Item coordinate data

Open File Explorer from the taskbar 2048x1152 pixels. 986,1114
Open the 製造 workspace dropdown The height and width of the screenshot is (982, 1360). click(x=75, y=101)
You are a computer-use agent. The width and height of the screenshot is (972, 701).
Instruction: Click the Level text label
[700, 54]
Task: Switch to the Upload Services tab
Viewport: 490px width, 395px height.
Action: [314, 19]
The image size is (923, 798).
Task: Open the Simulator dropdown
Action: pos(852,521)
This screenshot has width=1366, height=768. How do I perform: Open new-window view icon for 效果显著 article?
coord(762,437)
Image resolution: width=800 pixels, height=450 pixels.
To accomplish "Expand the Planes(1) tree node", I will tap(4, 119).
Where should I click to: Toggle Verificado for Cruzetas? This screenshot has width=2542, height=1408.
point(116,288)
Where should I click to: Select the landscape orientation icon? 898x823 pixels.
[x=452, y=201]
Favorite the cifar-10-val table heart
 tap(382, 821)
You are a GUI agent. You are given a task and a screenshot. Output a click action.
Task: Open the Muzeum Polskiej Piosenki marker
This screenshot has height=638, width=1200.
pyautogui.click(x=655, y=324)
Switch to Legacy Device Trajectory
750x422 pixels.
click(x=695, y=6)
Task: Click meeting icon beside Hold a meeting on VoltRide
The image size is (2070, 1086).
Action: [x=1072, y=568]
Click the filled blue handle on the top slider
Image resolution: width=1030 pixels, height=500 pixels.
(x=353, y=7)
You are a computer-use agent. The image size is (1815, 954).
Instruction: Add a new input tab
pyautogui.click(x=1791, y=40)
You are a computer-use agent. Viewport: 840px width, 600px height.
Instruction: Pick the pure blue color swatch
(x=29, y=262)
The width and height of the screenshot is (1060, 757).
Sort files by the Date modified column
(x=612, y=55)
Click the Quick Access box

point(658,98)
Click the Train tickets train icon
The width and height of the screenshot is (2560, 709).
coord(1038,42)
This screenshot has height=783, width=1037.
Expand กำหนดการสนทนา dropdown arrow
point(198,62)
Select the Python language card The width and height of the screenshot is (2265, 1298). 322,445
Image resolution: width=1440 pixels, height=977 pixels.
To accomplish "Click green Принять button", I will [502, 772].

§ **GIVEN PROBLEM**: Reproduce verbatim the lines of the records above, starting with the line that contains "Select the Python" and continuing through the end of the records.

§ **THE RESPONSE**:
Select the Python language card The width and height of the screenshot is (2265, 1298). 322,445
Image resolution: width=1440 pixels, height=977 pixels.
To accomplish "Click green Принять button", I will [502, 772].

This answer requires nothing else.